Karanlık sokakta yürürken ağlamamı durduramıyordum. Ellerimi pamuklu pijamamın üzerinden kollarıma sarmış, titreyen vücudumu ısıtmaya çalışıyordum.
Saat kaçtı bilmiyordum. Ama güneş çıkmamıştı bir türlü. Çıkmak bilmiyordu, uzun zamandır yürüyordum.
Karanlıkta annemin bağırışlarına uyanmıştım. Korkuyordum, annem bağırmazdı. Annem kızmazdı, gülmezdi, ağlamazdı.
Annem sadece bakardı.
Dokunma, diyordu hiddetli sesi. İstemiyorum çocuk.

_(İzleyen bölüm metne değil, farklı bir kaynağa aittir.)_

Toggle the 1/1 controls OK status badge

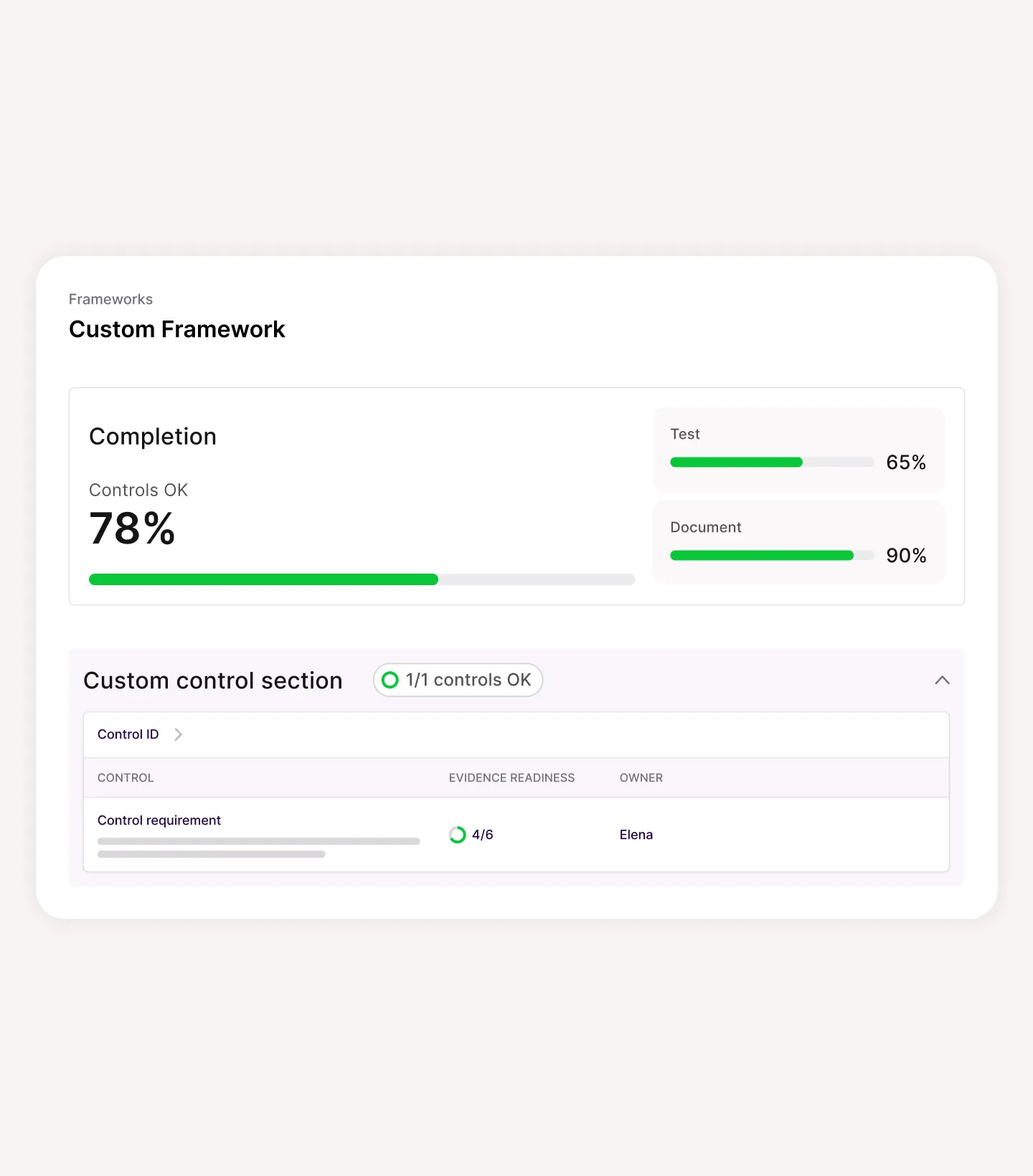pyautogui.click(x=457, y=680)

Gözlerimi kırptığımda bulanık olan etraf biraz düzeldi. Bir kaç yaş yanaklarımı üşüterek kendine yol çizdi.
Sırtımdaki çantayı düzelterek burnumu avucumdaki peçeteye sildim. Babam çok kızardı koluma sildiğim için. İğrençsin, Alin derdi.
Oyuncaklarım vardı çantamda. Bakkalcı Hasan abiye verip çikolata alacaktım. Korkmuştum annemin odasına gitmeye, kumbaram oradaydı ama alamamıştım.

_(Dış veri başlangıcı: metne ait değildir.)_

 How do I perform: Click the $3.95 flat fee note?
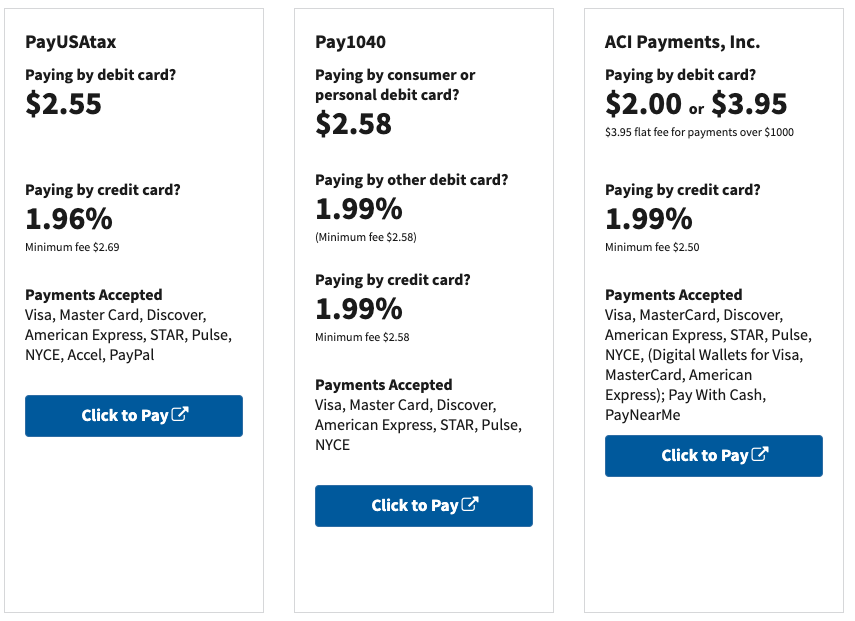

Annemin çığlıkları arasında çantamı hazırlamıştım. Garip sesler geliyordu kulaklarıma. Canı yanıyor gibi inliyordu annem.
Korkuyordum. Korktuğumda ya elma yerdim ya da çikolata. Manavdaki Nusret amca çok sinirliydi, ona diyemezdim oyuncaklarımla elmaları takas edelim mi, diye. Ama Hasan amca bazen bana öylesine sakız verirdi.
Onun da bakkalı kapalıydı ama. Açınca kızacaktım, onun yüzünden başka bakkal aramak için uzaklara yürüyordum.
Kapıdan çıktığımda babamla karşılaşmıştım. Üzerinde bir şey yoktu, elinde bir havlu vardı. Nereye diye sormadı. Sadece beni izleyerek gideceğimi anladığında sessizce bir cümle fısıldadı.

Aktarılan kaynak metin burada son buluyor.